- _Work task_: Which lines below fall between the one containing "HippSpace (126, 43)" and the one containing "Older Post (285, 2482)"? Repeat them exactly, counting both of those lines, and add nothing else.

- _Data records_:
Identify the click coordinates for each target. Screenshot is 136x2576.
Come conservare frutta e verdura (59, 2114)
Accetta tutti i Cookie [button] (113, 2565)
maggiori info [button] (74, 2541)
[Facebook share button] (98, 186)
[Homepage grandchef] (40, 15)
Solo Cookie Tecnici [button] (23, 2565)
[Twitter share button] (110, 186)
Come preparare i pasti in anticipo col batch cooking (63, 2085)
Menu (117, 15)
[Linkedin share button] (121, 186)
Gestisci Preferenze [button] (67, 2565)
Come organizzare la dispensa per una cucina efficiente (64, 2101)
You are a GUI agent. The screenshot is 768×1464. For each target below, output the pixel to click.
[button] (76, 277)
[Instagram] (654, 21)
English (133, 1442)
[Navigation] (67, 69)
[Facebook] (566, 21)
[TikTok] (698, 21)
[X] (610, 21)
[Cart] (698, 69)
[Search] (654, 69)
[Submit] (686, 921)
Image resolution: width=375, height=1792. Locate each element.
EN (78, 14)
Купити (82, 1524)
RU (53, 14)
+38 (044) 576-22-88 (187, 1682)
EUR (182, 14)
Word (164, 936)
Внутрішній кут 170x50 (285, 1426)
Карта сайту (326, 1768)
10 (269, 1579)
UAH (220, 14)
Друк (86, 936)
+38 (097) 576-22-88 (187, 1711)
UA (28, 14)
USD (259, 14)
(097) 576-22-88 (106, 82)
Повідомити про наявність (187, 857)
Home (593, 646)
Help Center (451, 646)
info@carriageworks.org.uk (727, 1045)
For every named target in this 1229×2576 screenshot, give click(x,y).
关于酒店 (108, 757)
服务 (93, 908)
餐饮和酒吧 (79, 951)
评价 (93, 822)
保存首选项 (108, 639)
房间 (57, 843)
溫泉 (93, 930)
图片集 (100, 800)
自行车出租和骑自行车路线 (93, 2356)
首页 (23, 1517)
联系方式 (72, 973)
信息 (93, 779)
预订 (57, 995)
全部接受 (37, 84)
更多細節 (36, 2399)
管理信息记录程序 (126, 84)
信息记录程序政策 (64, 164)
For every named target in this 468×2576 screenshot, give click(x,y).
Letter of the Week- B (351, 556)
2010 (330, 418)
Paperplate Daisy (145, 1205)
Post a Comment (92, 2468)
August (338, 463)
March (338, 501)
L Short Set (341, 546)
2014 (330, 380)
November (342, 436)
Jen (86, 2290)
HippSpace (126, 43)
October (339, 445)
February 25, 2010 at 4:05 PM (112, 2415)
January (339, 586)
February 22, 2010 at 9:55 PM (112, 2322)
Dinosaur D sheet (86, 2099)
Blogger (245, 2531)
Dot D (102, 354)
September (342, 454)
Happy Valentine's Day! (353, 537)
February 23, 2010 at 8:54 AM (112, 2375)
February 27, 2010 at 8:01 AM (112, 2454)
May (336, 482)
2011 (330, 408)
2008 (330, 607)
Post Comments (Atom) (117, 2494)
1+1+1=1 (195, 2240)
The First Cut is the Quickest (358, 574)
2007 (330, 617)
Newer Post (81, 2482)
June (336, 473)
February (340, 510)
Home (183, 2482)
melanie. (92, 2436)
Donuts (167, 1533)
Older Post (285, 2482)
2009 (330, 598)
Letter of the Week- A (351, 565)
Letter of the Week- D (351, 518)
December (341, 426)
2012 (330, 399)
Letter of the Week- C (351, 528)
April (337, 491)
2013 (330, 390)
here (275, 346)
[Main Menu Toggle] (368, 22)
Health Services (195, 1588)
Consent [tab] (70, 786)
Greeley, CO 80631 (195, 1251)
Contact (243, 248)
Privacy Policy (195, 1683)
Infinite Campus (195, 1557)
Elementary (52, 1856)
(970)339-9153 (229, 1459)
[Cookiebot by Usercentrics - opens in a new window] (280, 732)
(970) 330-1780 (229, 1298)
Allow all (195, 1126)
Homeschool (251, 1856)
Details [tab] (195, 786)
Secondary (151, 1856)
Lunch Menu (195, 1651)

- _Exercise result_:
HippSpace (126, 43)
October (339, 445)
February 25, 2010 at 4:05 PM (112, 2415)
January (339, 586)
February 22, 2010 at 9:55 PM (112, 2322)
Dinosaur D sheet (86, 2099)
Blogger (245, 2531)
Dot D (102, 354)
September (342, 454)
Happy Valentine's Day! (353, 537)
February 23, 2010 at 8:54 AM (112, 2375)
February 27, 2010 at 8:01 AM (112, 2454)
May (336, 482)
2011 (330, 408)
2008 (330, 607)
Post Comments (Atom) (117, 2494)
1+1+1=1 (195, 2240)
The First Cut is the Quickest (358, 574)
2007 (330, 617)
Newer Post (81, 2482)
June (336, 473)
February (340, 510)
Home (183, 2482)
melanie. (92, 2436)
Donuts (167, 1533)
Older Post (285, 2482)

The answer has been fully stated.